I have been raising alarm about the trade deficit for many years, asking what will happen when the supply of American assets available for sell-off to fund the deficit begins to dwindle. That day will bring the economy to a screeching halt as foreign credit dries up. Well, that day is rapidly approaching. Credit is drying up and it’s shutting down the economy. Forget about the bail-out package. It won’t do a damn thing to rectify this situation. Hunker down, folks. It’s going to get really bad.  


Today’s Financial / Business Data: Predictable

July 17, 2008

Some interesting economic data was released this morning. First of all, housing starts rose unexpectedly, from an annualized rate of 975,000 in May to 1,066,000 in June. However, the increase was led by a 42.5% surge in multi-family dwellings, against a backdrop of a 5.3% decline in single family homes. This is a clear indication of the theory presented in Five Short Blasts at work. As the population continues to grow, people are moving toward smaller, multi-family dwellings. In other words, the per capita consumption of dwelling space is declining, just as Figure 5-2 on page 88 predicts.

Separately, the Labor Department reported that weekly first time jobless claims rose again last week to 366,000. This is an annualized rate of 19 million, or about 13% of the labor force. In other words, one out of ever 8.5 workers will file for unemployment in the coming year if this rate doesn’t rise further. But it’s been on the rise for a year now.

Finally, the Philadelphia Fed Survey of manufacturing shows that manufacturing activity in that region continues to decline, belying claims that manufacturing would rebound with the falling dollar as exports become cheaper and more attractive to foreign buyers. This runs counter to economists’ predictions of a rebound because our trade deficit has nothing (or very little) to do with currency valuations. (See previous posts on this subject.)

Falling per capita consumption of dwelling space, rising unemployment and shrinking manufacturing – none of this is any surprise to someone who understands the theory presented in Five Short Blasts.

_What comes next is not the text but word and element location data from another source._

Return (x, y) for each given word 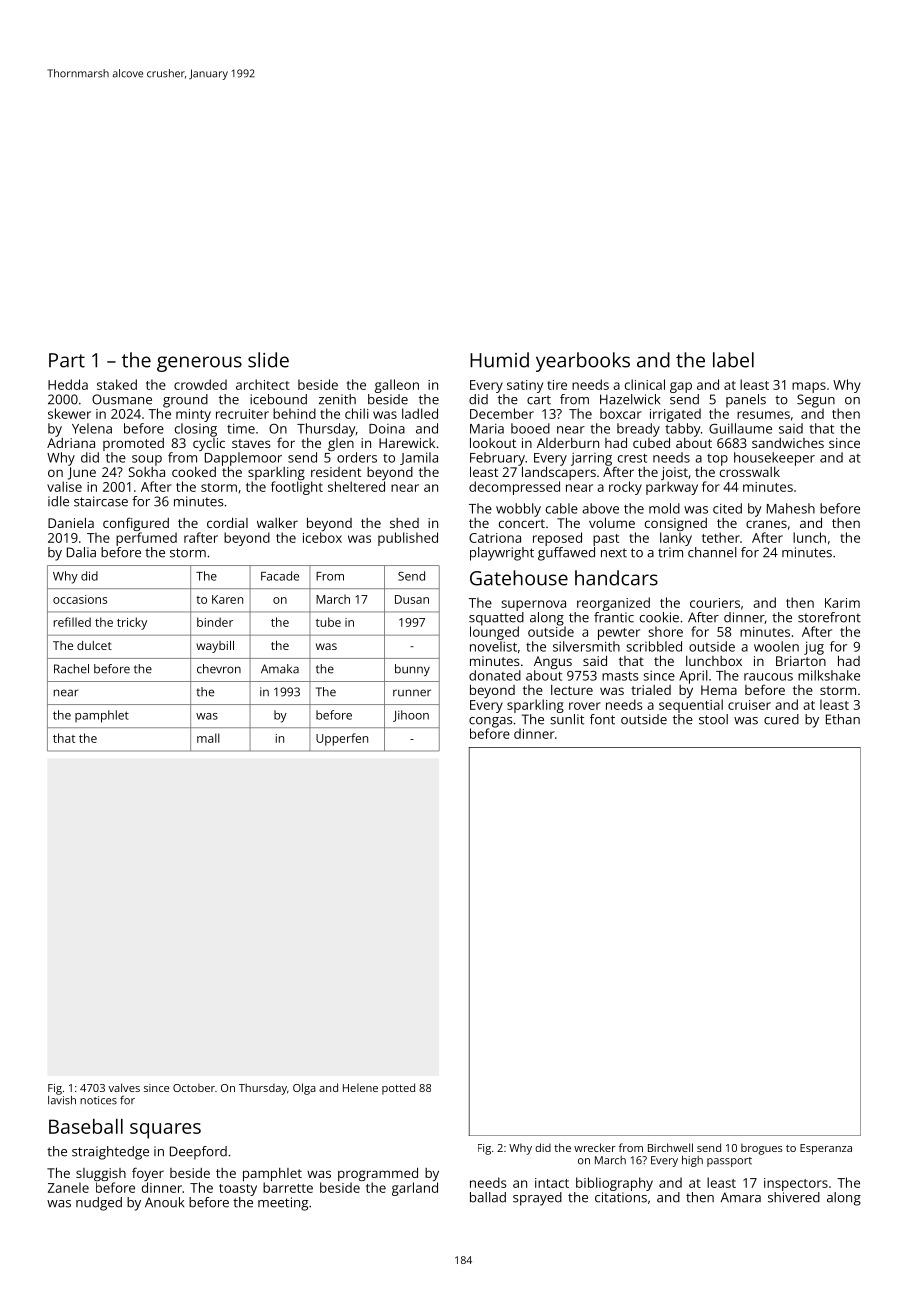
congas (491, 722)
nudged (99, 1204)
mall (208, 738)
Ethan (843, 719)
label (733, 360)
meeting (283, 1204)
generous (199, 364)
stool (713, 719)
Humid (499, 360)
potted (398, 1089)
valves (124, 1087)
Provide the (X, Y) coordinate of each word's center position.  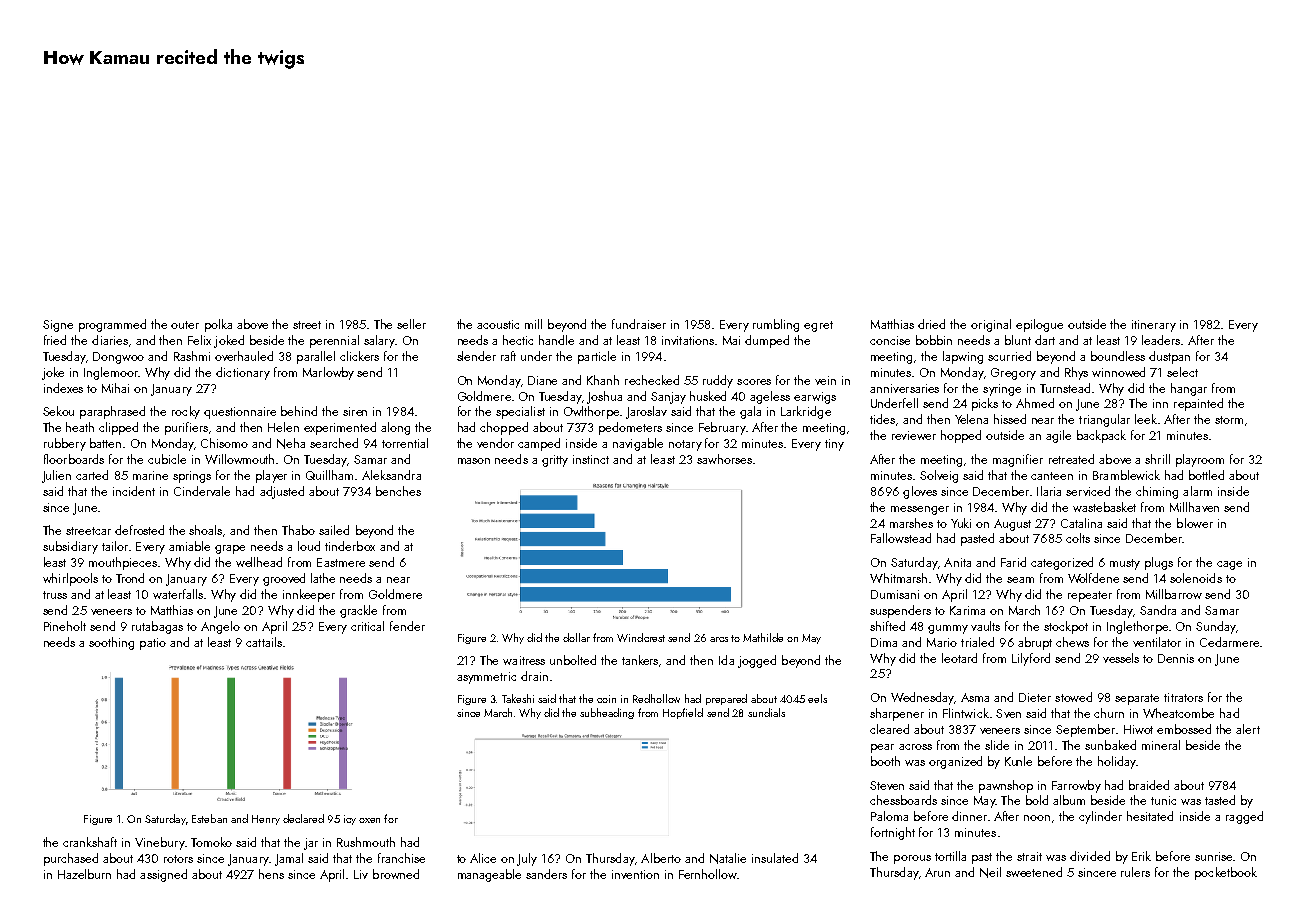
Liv (361, 874)
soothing (111, 643)
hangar (1189, 389)
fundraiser (639, 324)
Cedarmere (1229, 642)
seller (411, 324)
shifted (887, 626)
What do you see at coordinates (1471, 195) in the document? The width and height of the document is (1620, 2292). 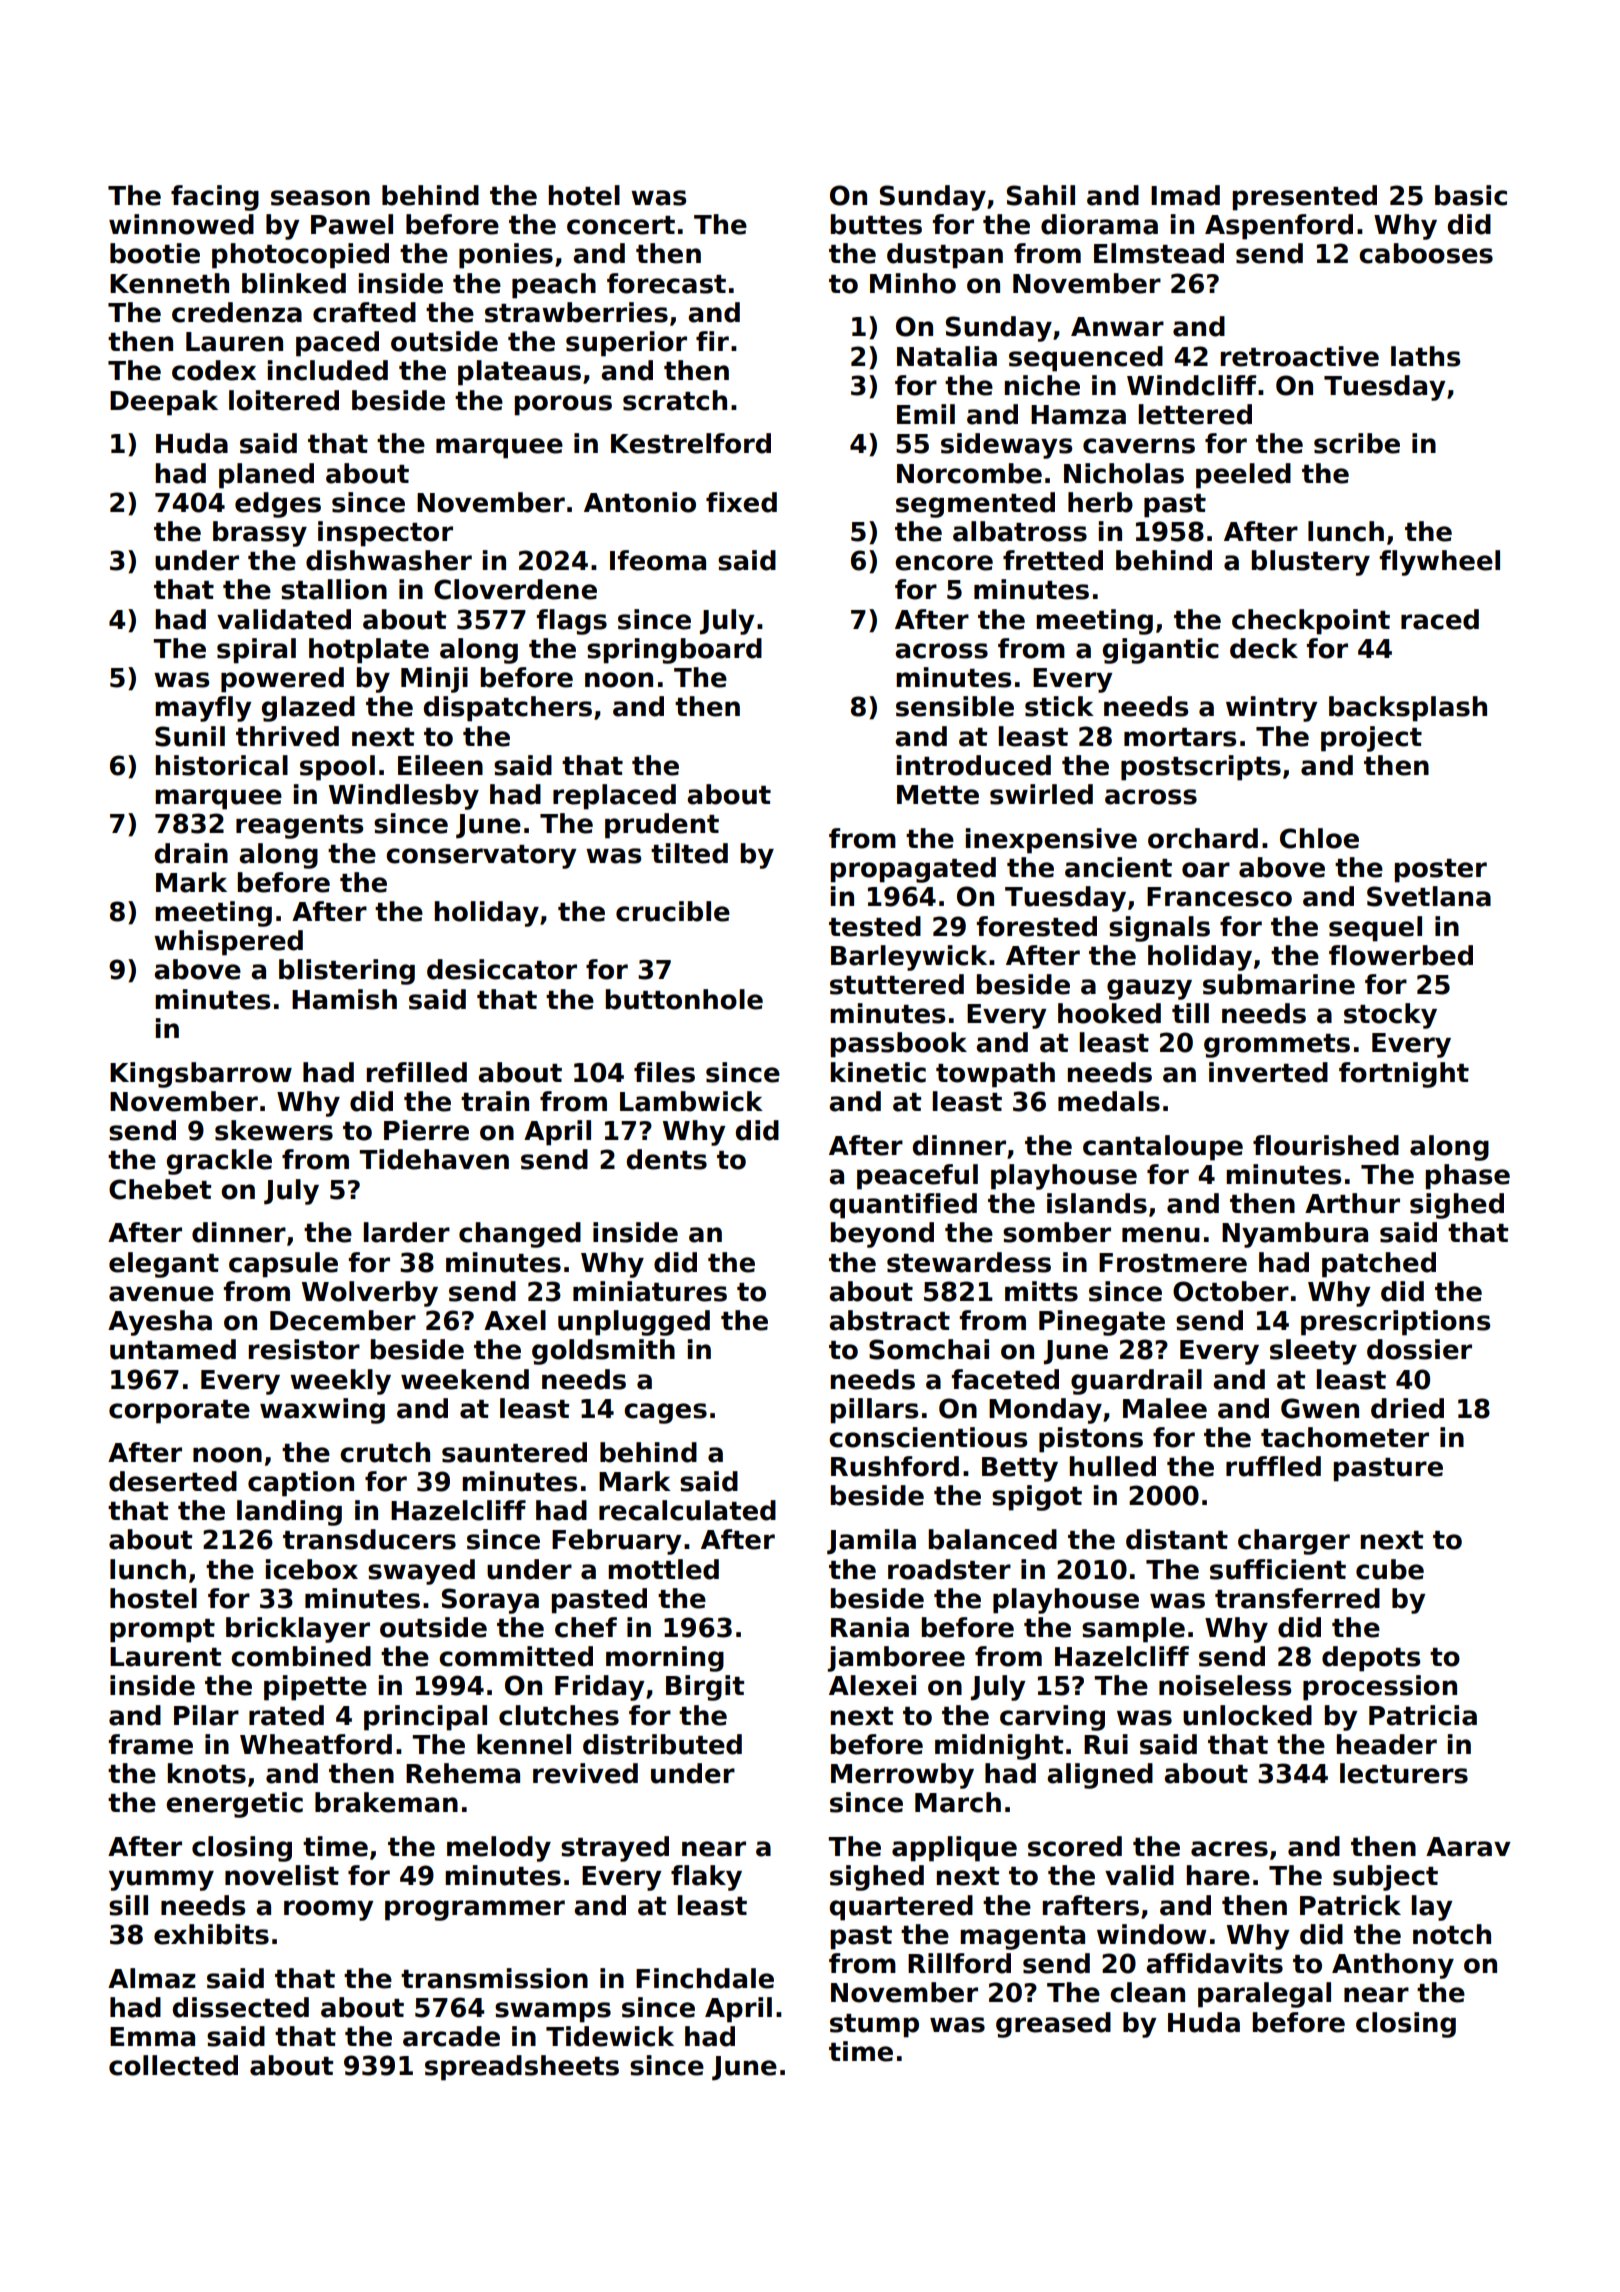 I see `basic` at bounding box center [1471, 195].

Confirmation That Unemployment is Worse Than Stated?

February 8, 2008

http://www.usatoday.com/news/washington/2008-02-07-vet-jobs_N.htm

This article finds that 18% of vets leaving the military can’t find work, even if they take advantage of the GI bill and get more education. 

A few posts back, I suggested that the government tinkers with the unemployment calculation to make it appear better than it is, and I noted that first-time jobless claims run at an annual rate of 13%.  This article seems to confirm that, in fact, unemployment is probably much higher than the current “official” rate of 4.9%. 

“The 2007 study by the consulting firm Abt Associates Inc. found that 18% of the veterans who sought jobs within one to three years of discharge were unemployed, while one out of four who did find jobs earned less than $21,840 a year. Many had taken advantage of government programs such as the GI Bill to boost job prospects, but there was little evidence that education benefits yielded higher pay or better advancement.

The report blamed the poor prospects partly on inadequate job networks and lack of mentors…”

These statistics too closely resemble the general population to be blamed on their military background.  How many people in the overall work force have “job networks” or “mentors?”  One out of four earns less than $21,840 per year?  That’s about the same as the overall population.